TASK GOAL:
Copy the stretch from the line containing "Image resolution: width=1386" through the line containing "click(x=204, y=82)", renaming "Loss Rates" to "Default Rates" and leaving everything else the same. Leave the pictures out of your copy.

MATERIALS PROVIDED:
::::::::::
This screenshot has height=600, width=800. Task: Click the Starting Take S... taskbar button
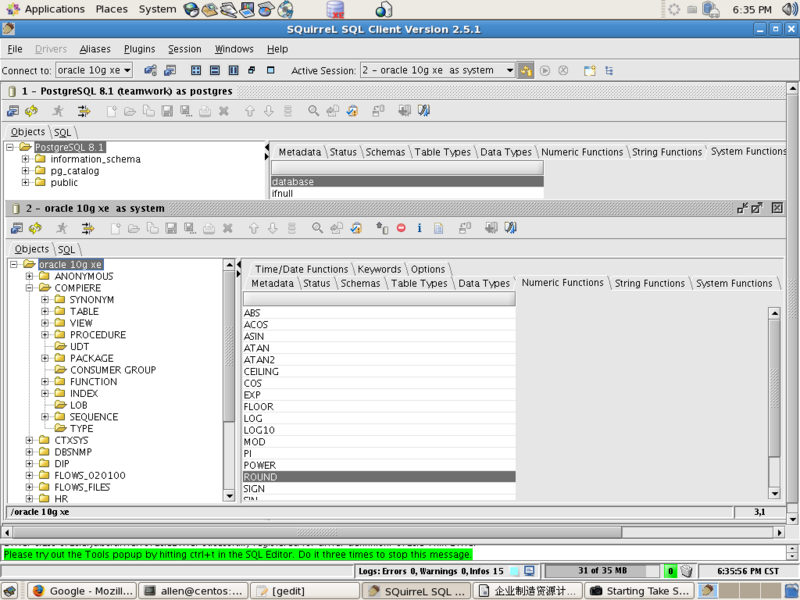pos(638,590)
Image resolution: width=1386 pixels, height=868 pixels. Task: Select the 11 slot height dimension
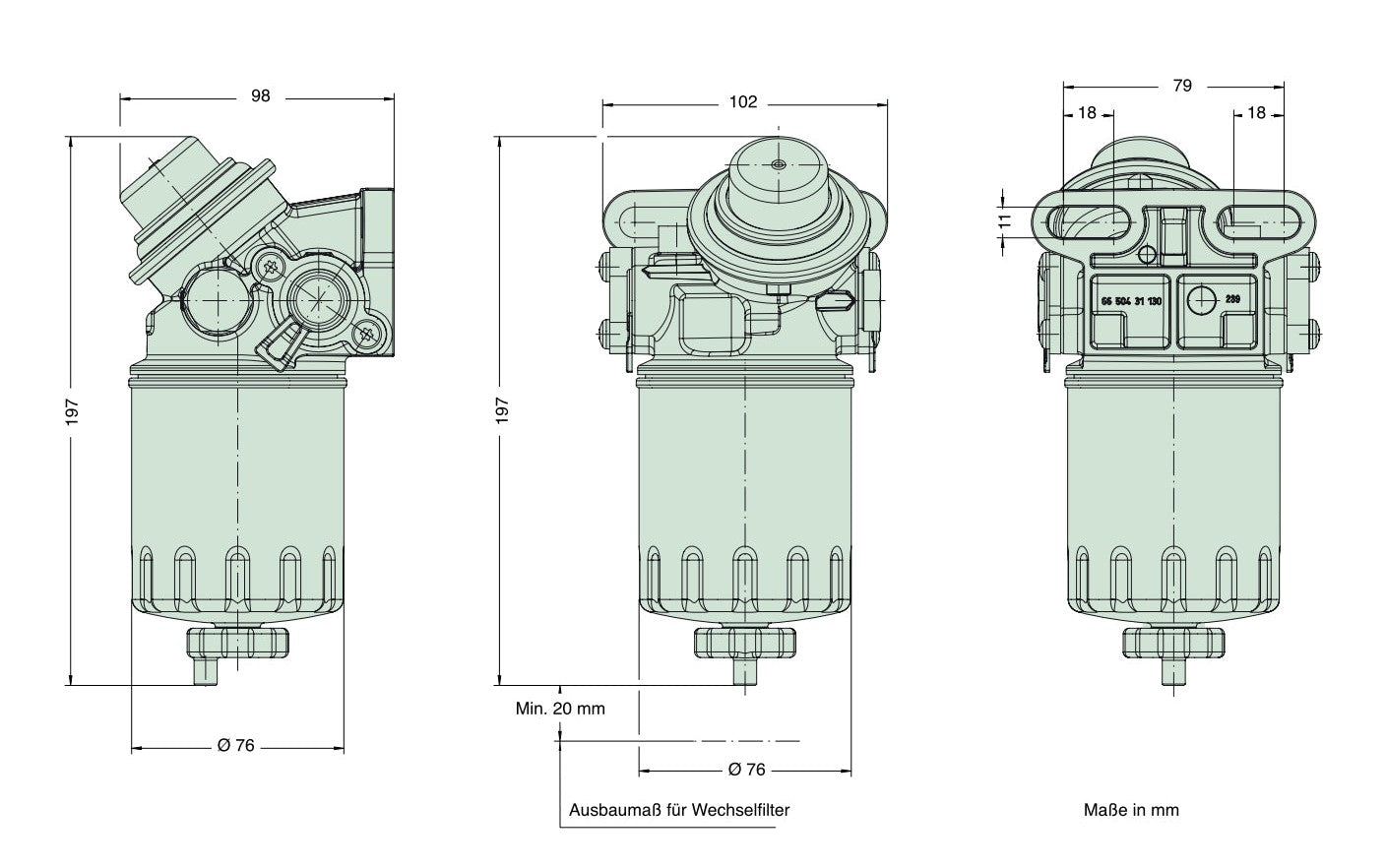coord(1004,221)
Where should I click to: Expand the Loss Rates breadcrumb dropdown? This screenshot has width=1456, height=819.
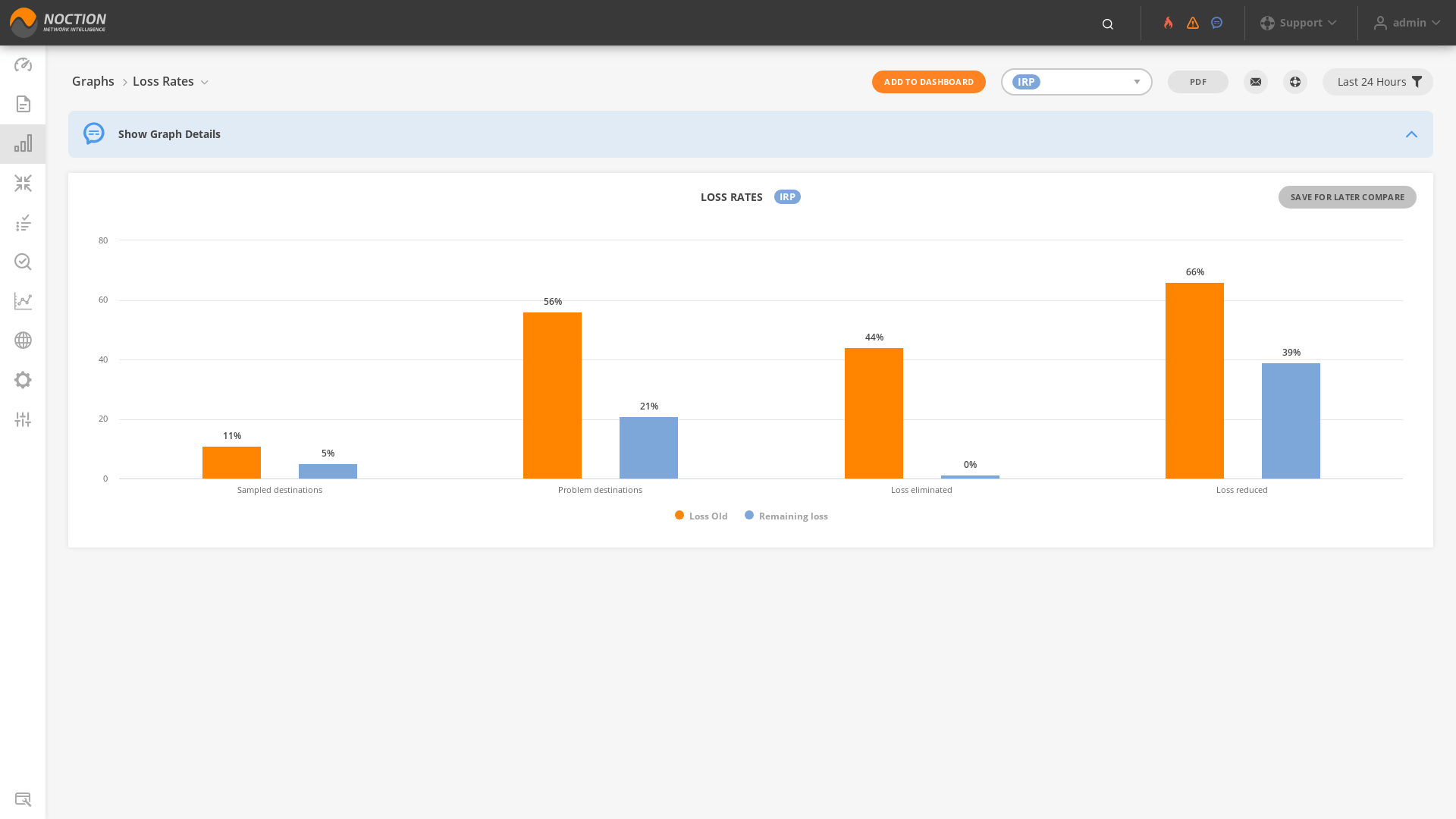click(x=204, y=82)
::::::::::
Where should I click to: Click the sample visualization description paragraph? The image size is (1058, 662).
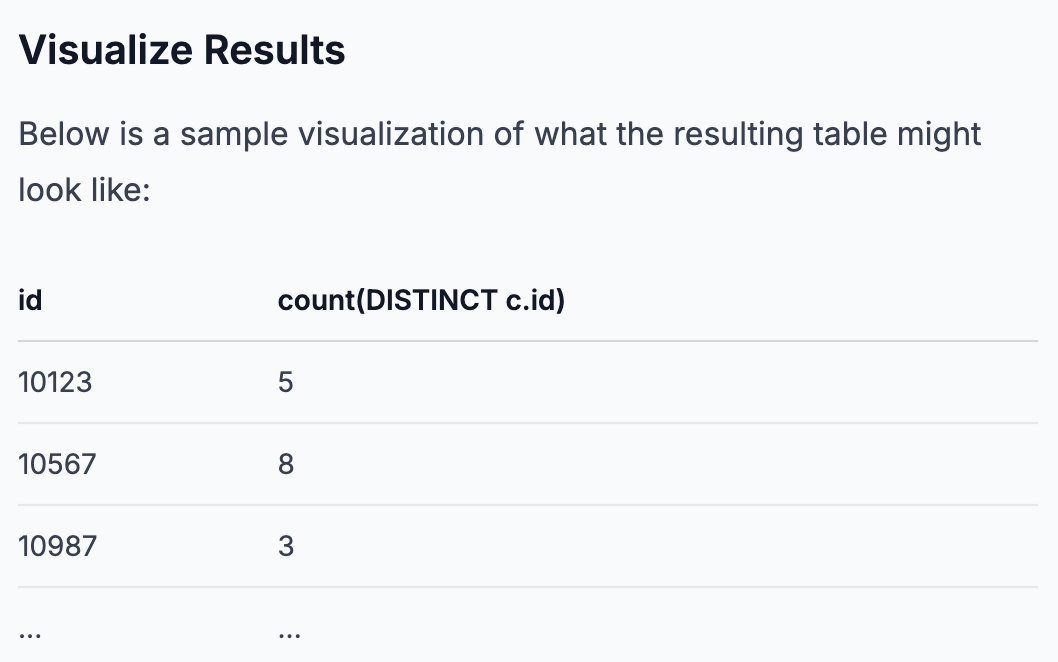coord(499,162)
::::::::::
OUTPUT BELOW:
Image resolution: width=1386 pixels, height=868 pixels. Task: Select the 11 slot height dimension
coord(1004,221)
Where should I click to: Expand the Default Rates breadcrumb dropdown? This screenshot has width=1456, height=819.
click(x=204, y=82)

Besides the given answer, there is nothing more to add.